'El País' olvida "hasta el último euro" de su refinanciación en Bankia

Prisa pide en su editorial que se conozca "hasta el último euro" de las tarjetas negras, pero no menciona su megarefinanciación en Caja Madrid.

Libertad Digital

El diario El País pide hoy en su editorial que se investigue "hasta el último euro" del dinero presuntamente estafado por políticos, sindicalistas y exdirectivos en Caja Madrid a cuenta de las "black cards". Considera que los "indicios esperanzadores" de que hay deseos de llegar al meollo del asunto "no es suficiente" y pide que se revisen a fondo las relaciones entre los partidos, sindicatos y patronales con las grandes empresas y entidades financieras. Eso sí, no sugiere, siquiera, que se revisen los acuerdos con algunos grupos de comunicación, como por ejemplo Prisa, a quien aplazó deuda y refinanció cuando la propia entidad atravesaba su peor momento.

Y es que a Prisa siguen sin salirle las cuentas. Sus acciones continúan desplomadas. Tanto que para comprar un ejemplar del periódico (1,30 euros), harían falta varios títulos de la compañía (PRISA A se paga a 17 céntimos cada acción y Prisa CONV.B 37 céntimos).

Sin embargo el Grupo hace grandes anuncios, como la nueva edición digital en catalán y, según comentan fuentes cercanas al periódico, el presidente del grupo, Juan Luis Cebrián, sigue cobrando sus elevados emolumentos: más de 10 millones de euros anuales.

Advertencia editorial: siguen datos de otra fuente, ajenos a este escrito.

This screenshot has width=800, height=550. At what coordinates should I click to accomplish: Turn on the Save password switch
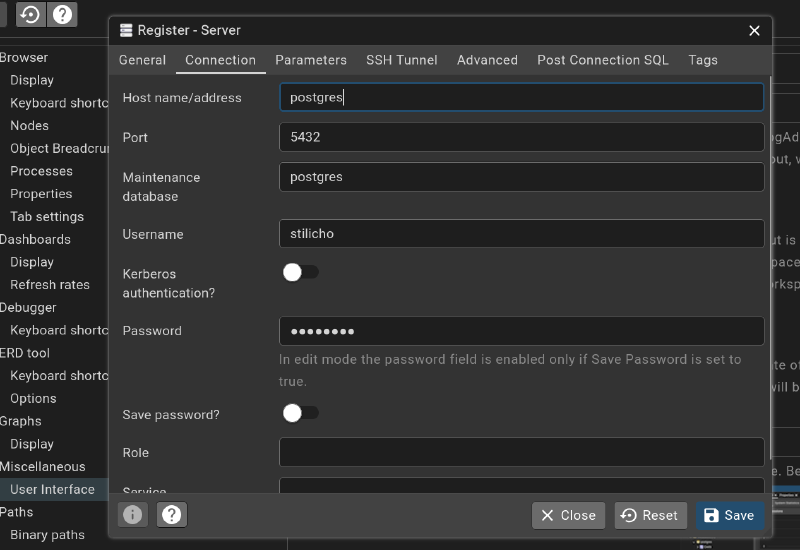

En esta situación, y arrastrando una deuda de más de 3.000 millones de euros, Prisa ha acudido a constantes refinanciaciones de la deuda. Una de las últimas, a fondos llamados "buitre" -la mayoría radicados en Luxemburgo- para lograr un aplazamiento de los vencimientos de su deuda y una línea de liquidez de 359 millones de euros, según contaba el Economista.

En 2012 no dudó en acudir a Bankia -cuando la antigua caja rozaba los 23.000 millones de agujero patrimonial- para pedir generosidad. La entidad no se la negó y, tal y como publicó El Confidencial, en el Consejo de Administración del 10 de octubre de 2011 la entidad accedió a extender los vencimientos del grupo por importe de 400 millones hasta 2014 y 2015.

En estas operaciones en las que Prisa ha seguido dándole patadas adelante a su deuda y sus números rojos, también ha sido cómplice el Gobierno. Es vox pópuli que la vicepresidenta Soraya Sáenz de Santamaría ha sido clave en la negociación que ha permitido a Prisa refinanciar una vez más su gigantesca deuda. La amistad de Juan Luis Cebrián con la vicepresidenta parece que fue clave en la operación. De hecho, el giro de El País en los últimos meses para congraciarse con el Gobierno ha sido evidente. Tras la salida de Pedro J. Ramírez de El Mundo, y la llegada de Màrius Carol a La Vanguardia, en apenas dos semanas el Gobierno vio como cambian los directores de las cabeceras tres de los diarios más importantes del país.

Con estos antecedentes resulta llamativo el editorial de este viernes en El País. Lo dedica el diario de Prisa al caso de las tarjetas "black" en Caja Madrid y dice que "es crucial descubrir quién aprobó y organizó el sistema de tarjetas negras en Caja Madrid. El título del editorial es "Hasta el último euro".

Considera El País que la pieza separada abierta por el juez Andreu para imputar a Blesa, Rato y Barcoj, así como las investigaciones anunciadas por PP, PSOE e IU unida a las 15 dimisiones de altos cargos, indican que hay voluntad por averiguar a fondo hasta donde llega el caso. Pero no le parece suficiente: "Es el momento de revisar a fondo las relaciones entre los partidos, sindicatos y patronales con las grandes empresas y entidades financieras", dice el editorial de El País. Y sigue: "La fase de las disculpas pueriles por el uso de las tarjetas negras debe quedar atrás. Es difícil aceptar que un consejero que ha sido secretario de Estado de Hacienda desconzca las implicaciones fiscales de unos ingresos que no requieren justificación documental". Eso sí, para el editorialista de El País no es difícil de aceptar que en esa misma caja con un agujero patrimonial de 23.000 millones, en pleno proceso de salvamento público y de transformación en banco con la absorción de pequeñas cajas también quebradas extendiera los vencimientos de Prisa por 400 millones.

Por todo ello, dice El País, "los contribuyentes esperan que los implicados devuelvan hasta el último euro de los ingresos negros mal extraídos de Bankia y hagan frente a sus responsabilidades fiscales, civiles o penales. De las instituciones públicas esperan una conducta profesional ejemplar para castigar cualquier delito que pueda demostrarse".